Anyway, I was very disappointed, as you can imagine, because there’s nothing I love more than a luxuriant growth of facial hair to caress of a morning.  I have tried to persuade Mrs. Titchmarsh to grow one, with my blessing, but she got quite upset and used language that I didn’t think was at all appropriate for a lady of her social standing.

I confess it quite turned me on, but as she refuses to speak to me at all on the matter of moustaches anymore, I doubt I will ever see a repeat performance.

It remains for me to to be a secret moustache wearer then.  I have a fine selection, one of which you will see me sporting in the photograph above.  I am allowed to wear them at weekends, bank holidays and on the Queen’s birthday.

All I can do, to share your passion, is to offer some handy tips which I have built up over my years as a moustache enthusiast and true gardening professional.

Here are my top ten tips for the finest moustache money can buy:

  1. As Katy so rightly says, moustaches do not grow like bamboo, therefore a little patience is required when it comes to growth.  I have found however, that 3 parts baby bio to one part bone meal mixed with 2 measures of Horlicks makes an excellent stimulant.  You can drink it, or simply massage it briskly into the moustache using a bottle brush and repetitive circular movements.
  2. A little light rotivation in the early stages of growth can help enormously if you are aiming for something bushy and thick on the upper lip.  You can buy specialist rotivating equipment from Tache Weekly: First for Taches, or simply prick the top lip lightly with a toasting fork about twenty times a day.
  3. Thinning the initial growth can also help if you want even, standardised growth with good strong roots and a nice, frondy effect.  I used my wife’s tweezers for this in 1979 (Jubilee year.
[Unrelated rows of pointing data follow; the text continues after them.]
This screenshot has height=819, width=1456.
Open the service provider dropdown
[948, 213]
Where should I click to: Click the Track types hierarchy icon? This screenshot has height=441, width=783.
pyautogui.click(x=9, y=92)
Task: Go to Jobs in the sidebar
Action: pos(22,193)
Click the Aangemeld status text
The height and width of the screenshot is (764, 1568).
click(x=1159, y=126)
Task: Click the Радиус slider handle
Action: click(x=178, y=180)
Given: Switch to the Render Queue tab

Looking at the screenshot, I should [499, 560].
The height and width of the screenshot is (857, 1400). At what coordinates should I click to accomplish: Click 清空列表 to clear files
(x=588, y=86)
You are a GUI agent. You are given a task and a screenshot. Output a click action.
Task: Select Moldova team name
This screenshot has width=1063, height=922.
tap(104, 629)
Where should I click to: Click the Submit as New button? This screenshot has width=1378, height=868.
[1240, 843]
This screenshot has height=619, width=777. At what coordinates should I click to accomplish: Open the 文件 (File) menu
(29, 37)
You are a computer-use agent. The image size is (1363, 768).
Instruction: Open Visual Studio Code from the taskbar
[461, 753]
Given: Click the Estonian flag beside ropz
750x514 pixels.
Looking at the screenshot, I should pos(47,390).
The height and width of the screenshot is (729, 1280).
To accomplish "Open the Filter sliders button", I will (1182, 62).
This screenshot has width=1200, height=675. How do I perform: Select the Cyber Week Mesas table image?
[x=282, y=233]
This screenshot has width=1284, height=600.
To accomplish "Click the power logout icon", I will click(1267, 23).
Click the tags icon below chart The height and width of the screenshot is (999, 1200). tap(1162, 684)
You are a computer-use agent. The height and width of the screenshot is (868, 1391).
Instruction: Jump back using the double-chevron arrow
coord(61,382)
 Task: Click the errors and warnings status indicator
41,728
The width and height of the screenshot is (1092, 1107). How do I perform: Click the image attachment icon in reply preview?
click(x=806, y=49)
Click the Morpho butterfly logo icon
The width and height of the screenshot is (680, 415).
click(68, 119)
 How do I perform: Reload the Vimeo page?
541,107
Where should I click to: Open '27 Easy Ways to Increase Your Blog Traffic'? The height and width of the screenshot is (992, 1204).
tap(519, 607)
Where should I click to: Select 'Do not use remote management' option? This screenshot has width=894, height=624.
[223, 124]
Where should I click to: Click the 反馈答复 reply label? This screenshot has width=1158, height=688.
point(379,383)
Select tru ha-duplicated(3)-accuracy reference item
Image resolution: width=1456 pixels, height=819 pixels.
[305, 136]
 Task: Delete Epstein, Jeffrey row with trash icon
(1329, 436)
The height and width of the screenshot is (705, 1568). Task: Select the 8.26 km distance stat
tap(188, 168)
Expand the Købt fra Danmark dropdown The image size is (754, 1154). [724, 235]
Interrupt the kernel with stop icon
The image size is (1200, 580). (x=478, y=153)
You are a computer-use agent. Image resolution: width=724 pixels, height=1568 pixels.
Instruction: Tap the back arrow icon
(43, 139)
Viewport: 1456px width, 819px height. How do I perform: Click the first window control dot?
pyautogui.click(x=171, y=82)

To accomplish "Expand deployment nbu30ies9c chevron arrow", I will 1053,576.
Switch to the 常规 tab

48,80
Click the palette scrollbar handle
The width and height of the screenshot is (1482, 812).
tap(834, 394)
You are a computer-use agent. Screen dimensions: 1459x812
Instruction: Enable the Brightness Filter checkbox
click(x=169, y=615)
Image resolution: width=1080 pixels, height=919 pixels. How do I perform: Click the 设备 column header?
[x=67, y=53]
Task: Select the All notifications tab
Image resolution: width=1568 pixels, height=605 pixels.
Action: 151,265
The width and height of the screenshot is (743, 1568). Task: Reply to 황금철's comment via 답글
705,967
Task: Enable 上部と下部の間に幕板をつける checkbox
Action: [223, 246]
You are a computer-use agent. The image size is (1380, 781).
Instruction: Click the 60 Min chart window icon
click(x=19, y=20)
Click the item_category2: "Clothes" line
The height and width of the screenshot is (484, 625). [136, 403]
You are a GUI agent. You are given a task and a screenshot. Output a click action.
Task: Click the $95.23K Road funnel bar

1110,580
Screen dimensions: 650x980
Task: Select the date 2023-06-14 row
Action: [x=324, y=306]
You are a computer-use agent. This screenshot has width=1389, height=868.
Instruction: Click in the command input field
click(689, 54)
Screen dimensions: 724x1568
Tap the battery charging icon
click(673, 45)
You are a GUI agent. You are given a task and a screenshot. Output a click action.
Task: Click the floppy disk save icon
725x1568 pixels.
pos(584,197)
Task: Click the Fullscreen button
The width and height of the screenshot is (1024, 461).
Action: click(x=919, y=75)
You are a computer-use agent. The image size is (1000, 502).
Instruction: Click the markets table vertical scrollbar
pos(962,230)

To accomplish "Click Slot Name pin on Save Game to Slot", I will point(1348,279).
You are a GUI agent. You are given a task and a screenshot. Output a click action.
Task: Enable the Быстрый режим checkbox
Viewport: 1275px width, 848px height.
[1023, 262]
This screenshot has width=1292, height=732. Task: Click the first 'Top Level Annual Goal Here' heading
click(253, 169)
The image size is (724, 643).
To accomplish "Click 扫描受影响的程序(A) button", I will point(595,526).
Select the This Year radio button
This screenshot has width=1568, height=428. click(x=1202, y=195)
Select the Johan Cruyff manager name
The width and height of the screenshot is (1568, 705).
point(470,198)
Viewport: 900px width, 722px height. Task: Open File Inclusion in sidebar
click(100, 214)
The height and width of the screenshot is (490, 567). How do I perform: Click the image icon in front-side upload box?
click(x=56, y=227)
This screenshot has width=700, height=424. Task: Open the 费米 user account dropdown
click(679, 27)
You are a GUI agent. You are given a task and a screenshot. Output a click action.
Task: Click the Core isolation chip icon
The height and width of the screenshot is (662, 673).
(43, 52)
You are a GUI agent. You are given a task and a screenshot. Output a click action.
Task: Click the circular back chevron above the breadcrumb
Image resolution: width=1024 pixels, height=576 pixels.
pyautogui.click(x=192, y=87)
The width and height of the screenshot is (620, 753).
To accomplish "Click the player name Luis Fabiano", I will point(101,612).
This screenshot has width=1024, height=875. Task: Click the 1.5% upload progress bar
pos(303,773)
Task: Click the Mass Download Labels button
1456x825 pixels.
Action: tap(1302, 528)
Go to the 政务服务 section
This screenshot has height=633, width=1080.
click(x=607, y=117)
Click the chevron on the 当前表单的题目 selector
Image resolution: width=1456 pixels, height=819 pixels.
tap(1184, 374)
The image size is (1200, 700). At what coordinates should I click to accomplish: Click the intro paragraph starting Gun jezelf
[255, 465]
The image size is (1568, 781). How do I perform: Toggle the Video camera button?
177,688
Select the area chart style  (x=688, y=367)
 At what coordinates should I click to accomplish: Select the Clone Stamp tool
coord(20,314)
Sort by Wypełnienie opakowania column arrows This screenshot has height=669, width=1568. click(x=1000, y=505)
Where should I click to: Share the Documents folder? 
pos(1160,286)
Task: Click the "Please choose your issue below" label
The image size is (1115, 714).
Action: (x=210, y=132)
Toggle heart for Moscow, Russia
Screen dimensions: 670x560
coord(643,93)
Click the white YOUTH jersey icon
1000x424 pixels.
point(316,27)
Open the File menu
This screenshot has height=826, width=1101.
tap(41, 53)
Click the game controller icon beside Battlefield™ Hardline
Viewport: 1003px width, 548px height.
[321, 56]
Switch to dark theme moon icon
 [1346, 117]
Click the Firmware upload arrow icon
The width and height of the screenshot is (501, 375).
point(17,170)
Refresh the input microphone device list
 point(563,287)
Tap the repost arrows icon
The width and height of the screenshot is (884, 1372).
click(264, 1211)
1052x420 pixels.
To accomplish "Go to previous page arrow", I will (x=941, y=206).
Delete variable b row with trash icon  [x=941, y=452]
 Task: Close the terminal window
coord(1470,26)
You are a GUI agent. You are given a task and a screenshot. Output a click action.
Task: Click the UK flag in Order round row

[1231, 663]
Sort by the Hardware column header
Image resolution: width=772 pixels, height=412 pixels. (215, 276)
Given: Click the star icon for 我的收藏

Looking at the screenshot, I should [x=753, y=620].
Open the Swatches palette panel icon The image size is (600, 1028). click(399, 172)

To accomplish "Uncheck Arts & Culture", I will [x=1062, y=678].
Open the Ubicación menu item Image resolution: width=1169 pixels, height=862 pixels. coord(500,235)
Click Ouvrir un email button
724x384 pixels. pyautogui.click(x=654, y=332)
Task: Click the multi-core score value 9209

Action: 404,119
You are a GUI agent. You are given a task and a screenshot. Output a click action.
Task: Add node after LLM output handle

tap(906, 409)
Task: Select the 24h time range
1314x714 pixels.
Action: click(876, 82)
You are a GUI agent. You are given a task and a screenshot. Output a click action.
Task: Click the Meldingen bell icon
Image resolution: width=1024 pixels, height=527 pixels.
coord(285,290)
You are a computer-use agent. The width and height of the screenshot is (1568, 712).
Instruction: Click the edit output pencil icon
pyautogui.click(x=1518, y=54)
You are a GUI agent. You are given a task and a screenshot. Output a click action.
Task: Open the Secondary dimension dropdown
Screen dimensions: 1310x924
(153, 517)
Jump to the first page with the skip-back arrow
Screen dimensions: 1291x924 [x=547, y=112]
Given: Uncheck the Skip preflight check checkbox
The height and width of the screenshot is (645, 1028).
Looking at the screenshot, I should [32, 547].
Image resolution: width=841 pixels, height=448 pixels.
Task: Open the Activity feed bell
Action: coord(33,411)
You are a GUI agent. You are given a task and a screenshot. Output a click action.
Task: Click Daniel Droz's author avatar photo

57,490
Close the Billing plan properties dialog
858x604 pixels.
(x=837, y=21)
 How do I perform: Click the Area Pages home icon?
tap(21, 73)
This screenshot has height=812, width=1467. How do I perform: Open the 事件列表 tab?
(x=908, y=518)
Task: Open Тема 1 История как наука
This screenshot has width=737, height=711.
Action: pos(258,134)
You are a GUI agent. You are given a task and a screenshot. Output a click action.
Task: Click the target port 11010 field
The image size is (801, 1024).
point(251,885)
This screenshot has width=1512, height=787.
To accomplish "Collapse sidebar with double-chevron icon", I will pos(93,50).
It was my way of showing my loyalty to her majesty).  Unfortunately my wife did not see it this way and it has been brought up in every argument we have ever had since then.  I advise buying your own if you want harmony in your marital relations.  I was also a bit disappointed that the Queen never noticed my efforts by rewarding me with an OBE.
  4. A quick course in topiary will do wonders for you if you are thinking of styling your moustache and are ambitious of standing out from the crowd.  I managed to persuade the director of Gardener’s World that I was interested in topiary in 1998, and he paid for all my tuition, little knowing that I was at home, practising on my moustache collection of an evening.  I was particularly pleased with my ‘two love birds billing and cooing’.  If my wife ever let me show it to anyone I’m sure I could win prizes.
  5. Protecting the moustache at bed time is also crucial if you are to maintain ‘tache integrity.  I like to bed mine down at nights with a light scattering of straw, and if the weather is really nippy, a layer of polythene over the top.  Nobody likes a frost bitten moustache.
  6. I suggest using a combination of baler twine, chicken wire and those plastic loopy things you use to hold up droopy trees, if you’re having trouble shaping your moustache, and like me, your skin is too sensitive for regular hair products.  Either that or mail me at Alan@TitchmarshTowers for a catalogue of the moustache grooming products I am currently developing in my shed.
  7. I also suggest that if you are one of these European types who insist on hugging and kissing everyone all the time, that you will need adequate protection for your tache, either to stop someone squashing it in a passionate embrace, or if you are indulging in a manly bear hug, stopping your moustache locking with your companions.  This is a public service, as in extreme cases the fire brigade have had to be called in order to disentangle gentlemen from each other, and orphans have been known to burn to death while waiting for them to finish.  You will be thrilled to know that I have a patented Titchmarsh Moustache Protector available for only £49.99 +VAT.  E-mail me for details.  It is also environmentally friendly, as I have fashioned it from badger droppings and baler twine that I have found lying around the garden.
  8. If you are facing ridicule from friends and family over your desire to grow a moustache I suggest you buy them the Titchmarsh Patented Family Moustache Kit, which shows you ways to grow moustaches for all members of the family and offers family friendly moustache related activities like Moustache Monopoly and the Moustache Beetle Drive Evening.  It retails for £99.99 and if you buy two, I will send you the Patented Titchmarsh Moustache Protector for only  £10.00 + VAT.
  9. If you are not sure what style of moustache to grow and you are having trouble picturing yourself wearing some of the more avant garde designs I suggest the Titchmarsh Pop Up Tache album in which I have highlighted many different styles, some of which I have invented myself.  I have left a hole in each page for you to insert your face so that you can try before you buy.  Only £19.99 + VAT.
  10. Finally, you may, if you are bald, or even slightly follically challenged, wonder if sporting a moustache will go against nature, unbalance your Feng Shui and/or rip a massive, moustache shaped hole in the space/time continuum.  I would say to you that I was as bald as an egg until 1976, and it was only upon growing my first, and most luxuriant moustache, when I was stuck on a Polynesian Island with Bob Flowerdew looking for the mysterious whortleberry of Snaa, and he had bored me senseless with his evening slide shows on bio diversity and the many uses of sphagnum moss, that the hair on my head began to grow.  Stimulate one hair follicle, stimulate all, and that’s the motto on the Titchmarsh coat of arms, which also shows two moustaches rampant astride a bottle of bay rum.
I could go on, but Katyboo needs her blog back and I have to go and check that my wife hasn’t burned my collection on the bonfire while I’ve been away.  I’ve never forgiven her for the great Guy Fawkes Conflagration of ’87 in which I lost my collection of 3,000 novelty moustaches and the prototype of a moustache shaper I had been working on that was a working copy of the Play Doh Barber Shop.